How to complete this task:
For this exercise, copy exactly every line from the one holding "The width and" through the end of the data, both included. Omit pictures.

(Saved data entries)
------------------------------------------------------------

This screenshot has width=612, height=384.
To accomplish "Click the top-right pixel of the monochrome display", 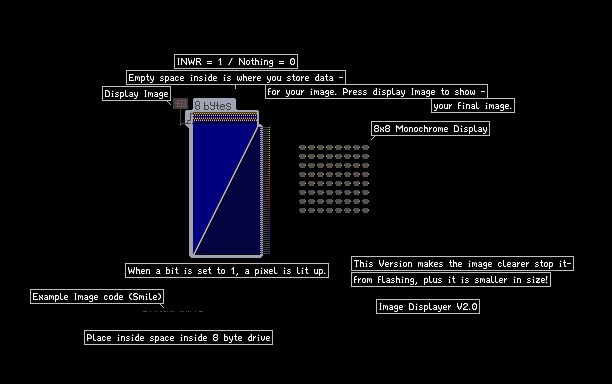I will pyautogui.click(x=365, y=148).
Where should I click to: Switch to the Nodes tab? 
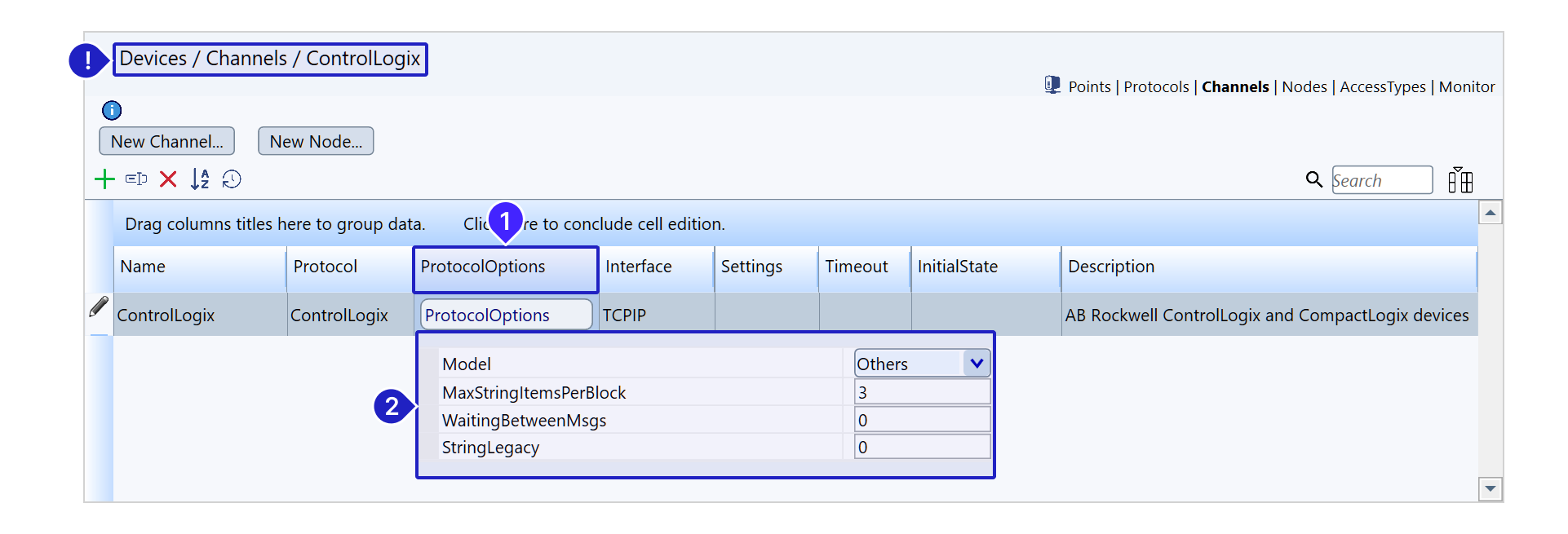click(x=1304, y=87)
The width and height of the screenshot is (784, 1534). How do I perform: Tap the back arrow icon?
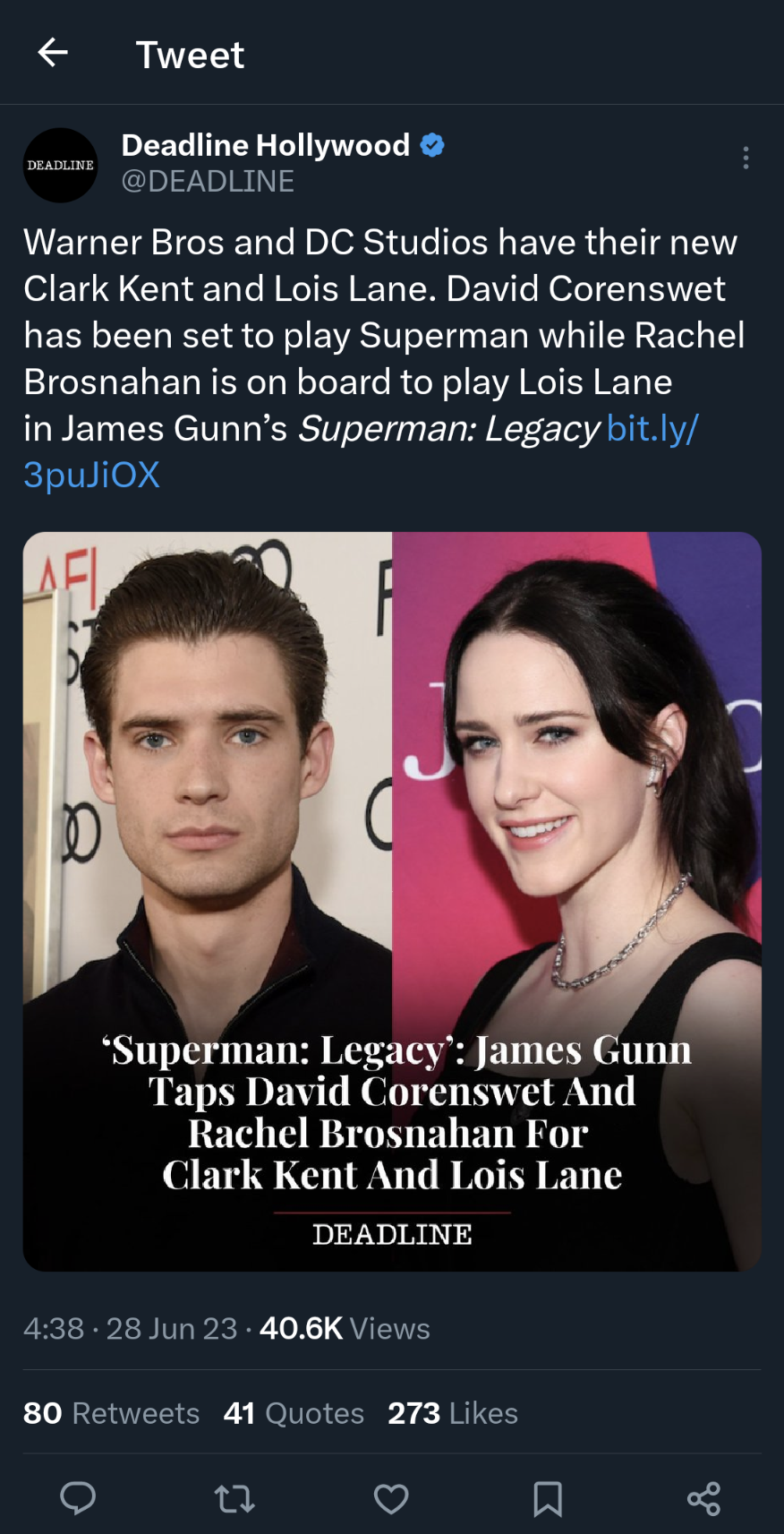(x=53, y=53)
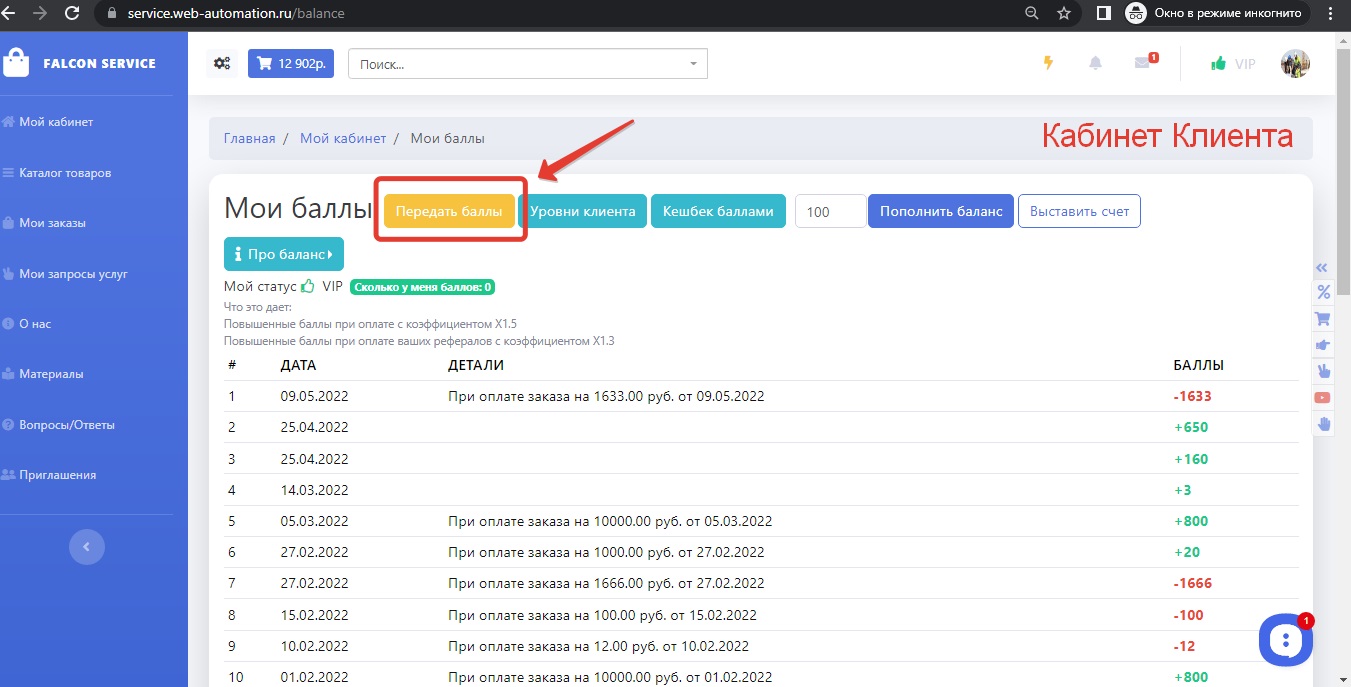
Task: Click the Мой кабинет breadcrumb link
Action: click(342, 138)
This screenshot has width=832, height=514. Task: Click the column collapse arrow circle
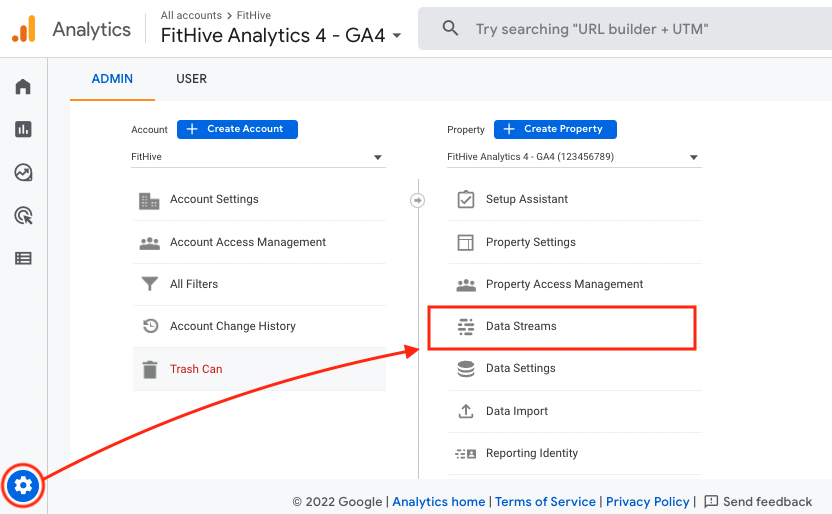[418, 200]
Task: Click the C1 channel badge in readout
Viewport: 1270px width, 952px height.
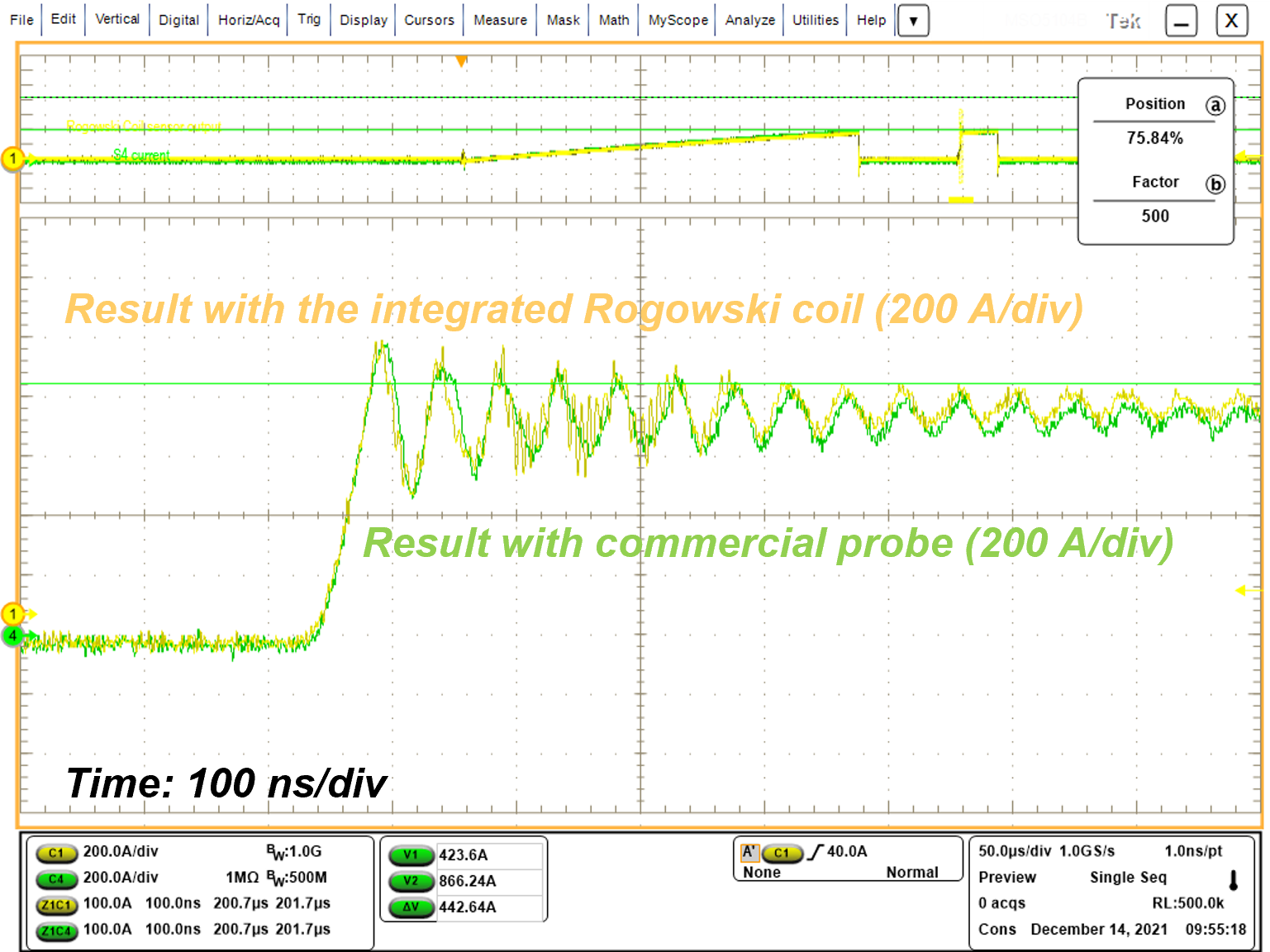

------------------------------------------------------------

Written answer:
The width and height of the screenshot is (784, 1534). How do I perform: Tap the back arrow icon?
(x=53, y=53)
Task: Click the Мой кабинет breadcrumb link
Action: click(342, 138)
This screenshot has width=832, height=514. Task: Click the column collapse arrow circle
[418, 200]
Task: Click the C1 channel badge in readout
Viewport: 1270px width, 952px height.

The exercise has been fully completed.